Если попытаться уловить самый характер художественного мышления, определивший отличительные черты балакиревской школы, мы решились бы произнести слово «эпос», метко объясненное когда-то Максимом Горьким как «лирика целого народа». Это не личная, не субъективная, а как бы окристаллизованная и отшлифованная веками «лирика» проникает народные музыкальные драмы Мусоргского, оперы и симфонические поэмы Корсакова, богатырскую оперу и богатырские симфонии Бородина, она заметно окрашивает симфонические произведения Балакирева и его огневой «Исламей».
Как это часто бывает, современники воспринимали музыку балакиревцев куда менее цельно и осознанно, чем потомки. Им бросались в глаза отдельные яркие подробности. Они восторженно или с негодованием ловили политически острые эпизоды в их операх, не всегда понимая, что народность их музыки, ее глубокая враждебность существовавшему общественному строю проявлялась во всем ее складе.

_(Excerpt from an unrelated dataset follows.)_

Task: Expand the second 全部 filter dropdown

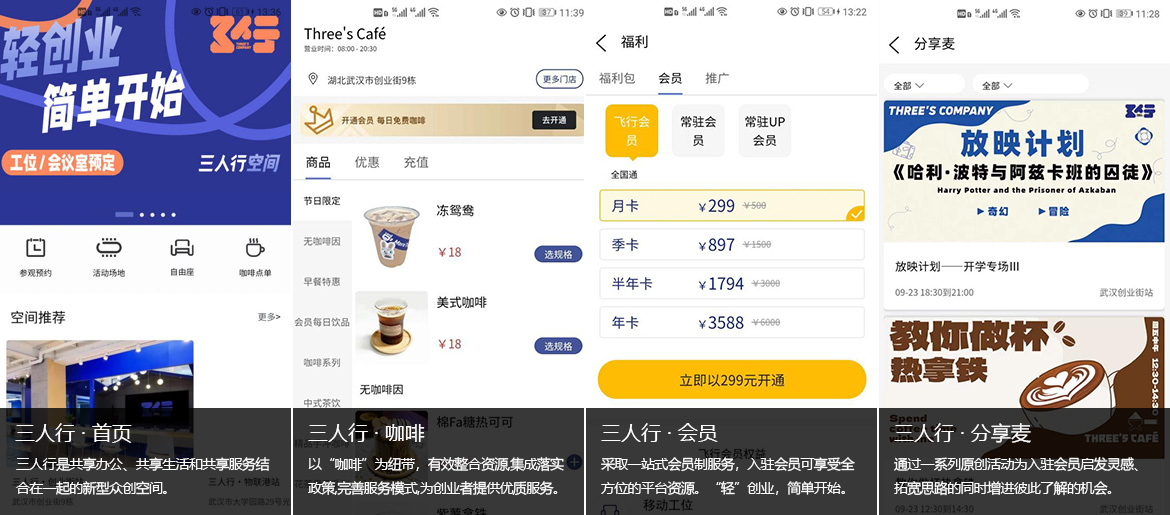Action: (1030, 85)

Общая мысль особенно легко исчезала из поля зрения музыкантов-специалистов. Им всего заметнее была ошеломляющая новизна творчества Мусоргского и его товарищей, принимавшая по временам, и особенно под пером глашатаев «кучки» Стасова и Кюи, вид прямого вызова всему привычному. Их волновало бесцеремонное разрушение старой оперной формы в «Ратклифе», «Годунове» и «Псковитянке», настойчивое выделение чисто изобразительных, как бы иллюстративных моментов в оркестровой музыке. Нам эти яркие особенности кажутся в каждом отдельном случае средствами, почти всегда вполне оправданными задачей. Современникам они обычно представлялись целью.